Here we provide the data and code for: Population pyramids yield accurate estimates of total fertility rates
Hauer, M.E. & Schmertmann, C. Demography. (DOI Forthcoming) (YEAR ACCESSED).
The primary fertility index for a population, the total fertility rate (TFR), cannot be calculated for many areas and time periods because it requires disaggregation of births by mother’s age. Here we discuss a flexible framework for estimating TFR using inputs as minimal as a population pyramid. We develop five variants, each with increasing complexity and data requirements. To evaluate accuracy we test using more than 2,400 fertility schedules with known TFR values, across a diverse set of data sources -- including the Human Fertility Database, Demographic and Health Surveys, U.S. counties, and nonhuman species. We show that even the simplest and least accurate variant has a median error of only 0.09 births/woman over 2,400 fertility schedules, suggesting accurate TFR estimation over a wide range of demographic conditions. We anticipate that this framework will extend fertility analysis to new subpopulations, time periods, geographies, and even species. To demonstrate the framework's utility in new applications, we produce subnational estimates of African fertility levels, reconstruct historical European TFRs for periods up to 150 years before the collection of detailed birth records, and estimate TFR for the U.S. conditional on race and household income.

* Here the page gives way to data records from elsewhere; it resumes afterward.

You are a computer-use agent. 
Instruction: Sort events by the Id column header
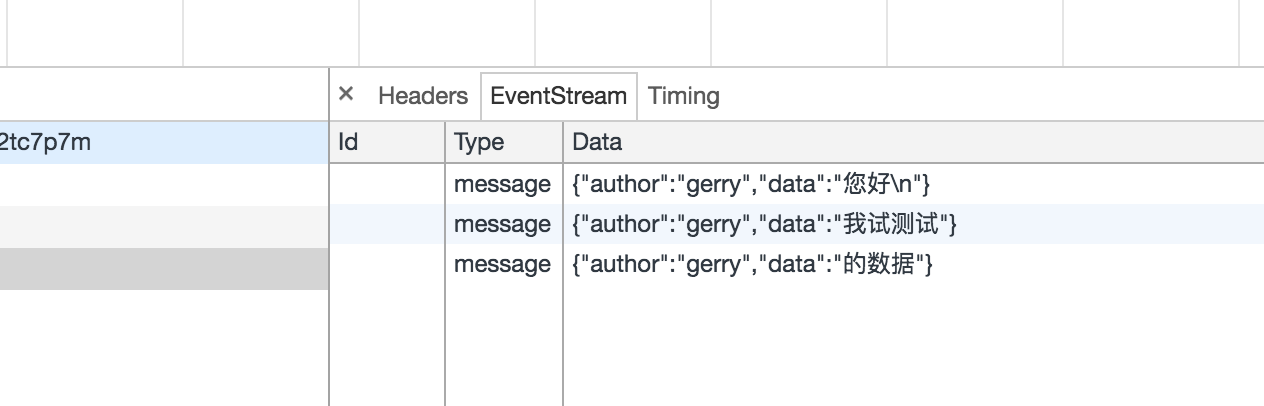point(387,142)
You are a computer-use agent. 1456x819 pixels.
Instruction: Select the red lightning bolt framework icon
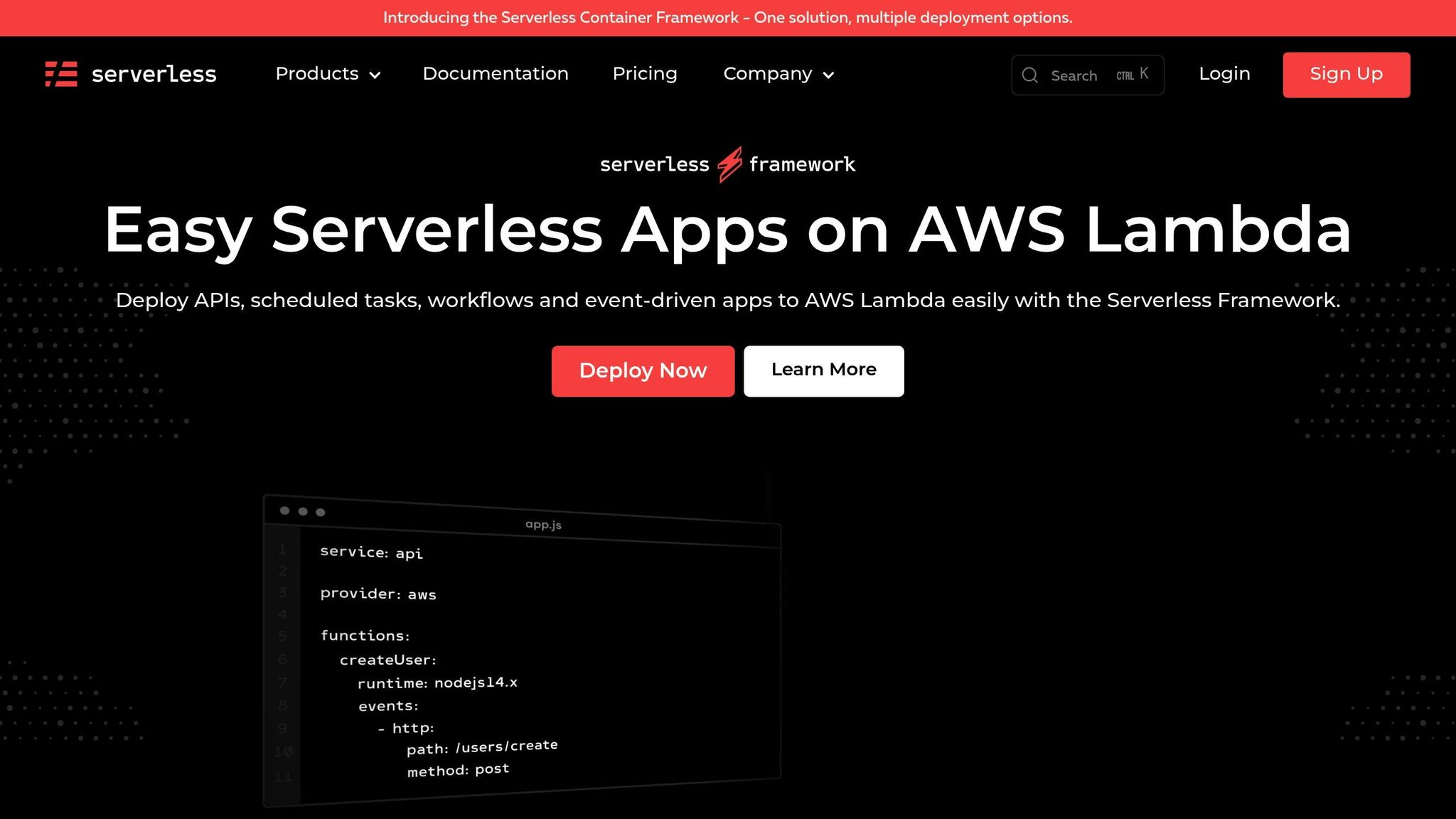coord(729,164)
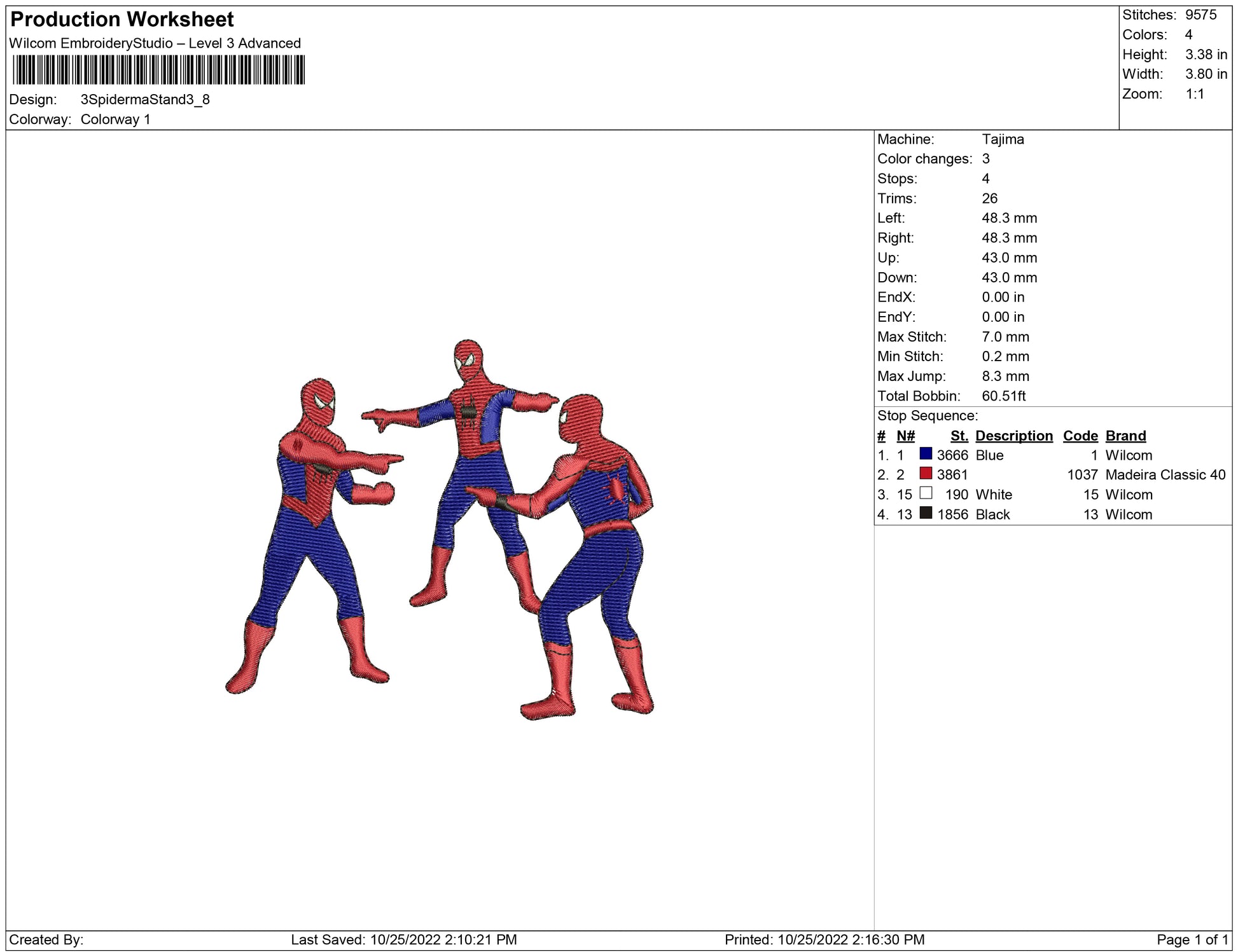Click the white thread color swatch
1238x952 pixels.
tap(926, 493)
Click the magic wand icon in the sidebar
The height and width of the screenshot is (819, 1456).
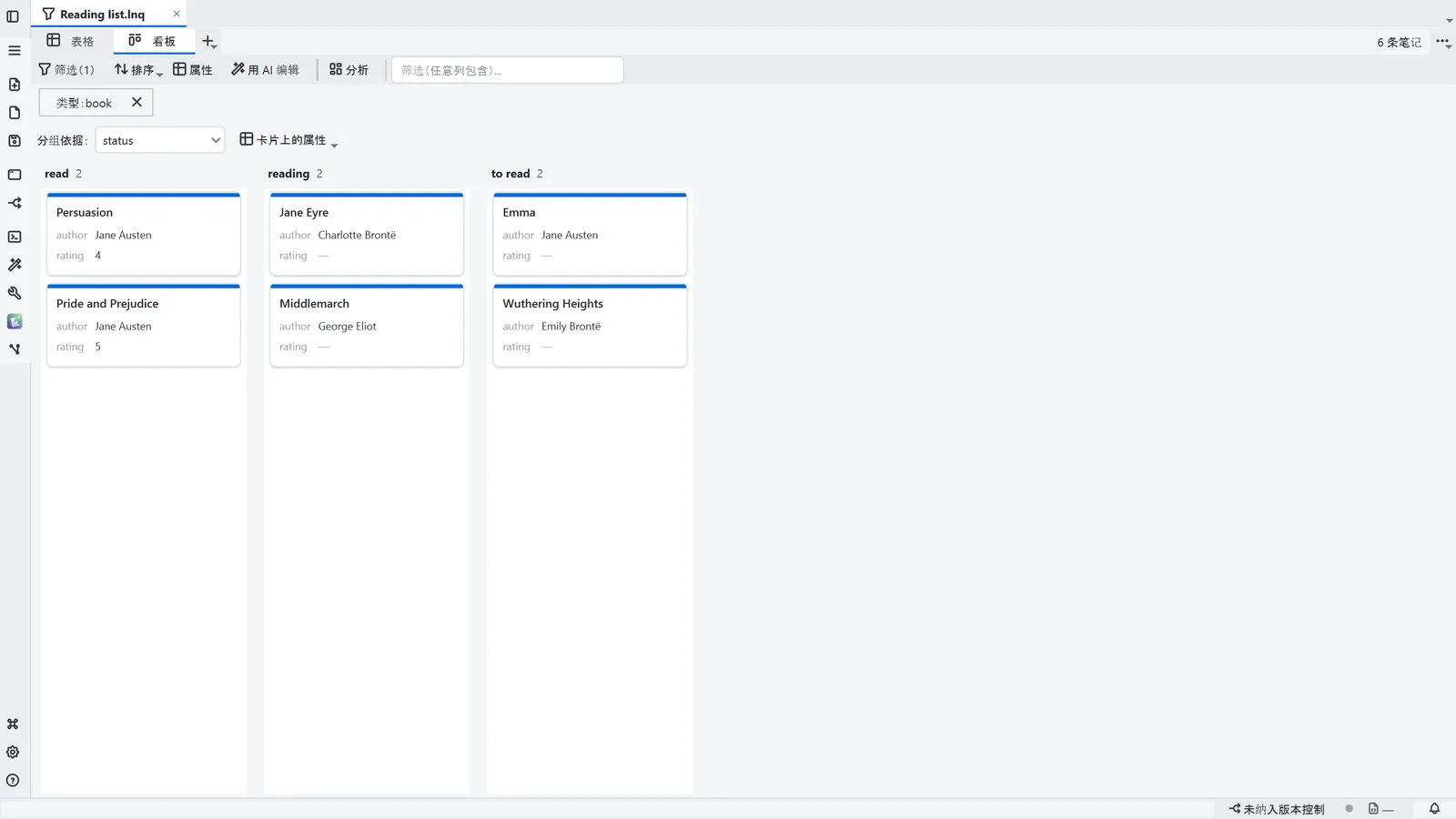coord(15,265)
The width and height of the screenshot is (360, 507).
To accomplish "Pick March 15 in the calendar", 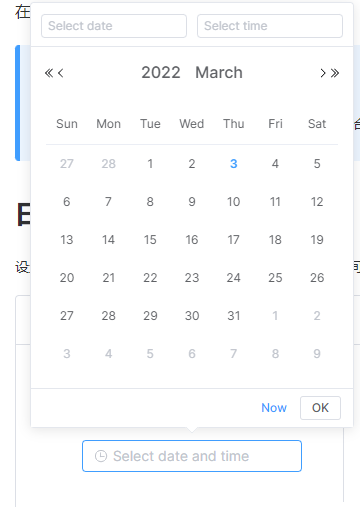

Estimated TFR from Population Pyramids. We compare the performance of five variants against observed TFRs using data from the Human Fertility Data, Demographic and Health Surveys, the US Census Bureau, and various non-human species.
To see all of the underlying code and the results, click here
-
/R/SCRIPTS/
— Scripts and output for figures included in the main document. -
/R/DATA-RAW/
— Initial data resources, unprocessed. -
/R/DATA-PROCESSED/
— Post-processed data for our analysis. -
/MANUSCRIPT/manuscript.Rmd
— contains a replication of the manuscript file -
/MANUSCRIPT/reproduce.Rmd
— contains a replication for underlying estimates. -
/R/BayesAnalysis_sample.R
— a sample R script to produce all five variants, including the Bayesian estimates of TFR. (requires Stan) -
/R/superfast_bTFRfunction.R
— a sample R script to produce just Bayesian estimates of TFR. Does not require Stan, but use at your own risk.
- Feel free to create a new branch for further incorporation and analysis.
For any issues with the functionality of these scripts please create an issue.
The data collected and presented is licensed under the Creative Commons Attribution 3.0 license, and the underlying code used to format, analyze and display that content is licensed under the MIT license.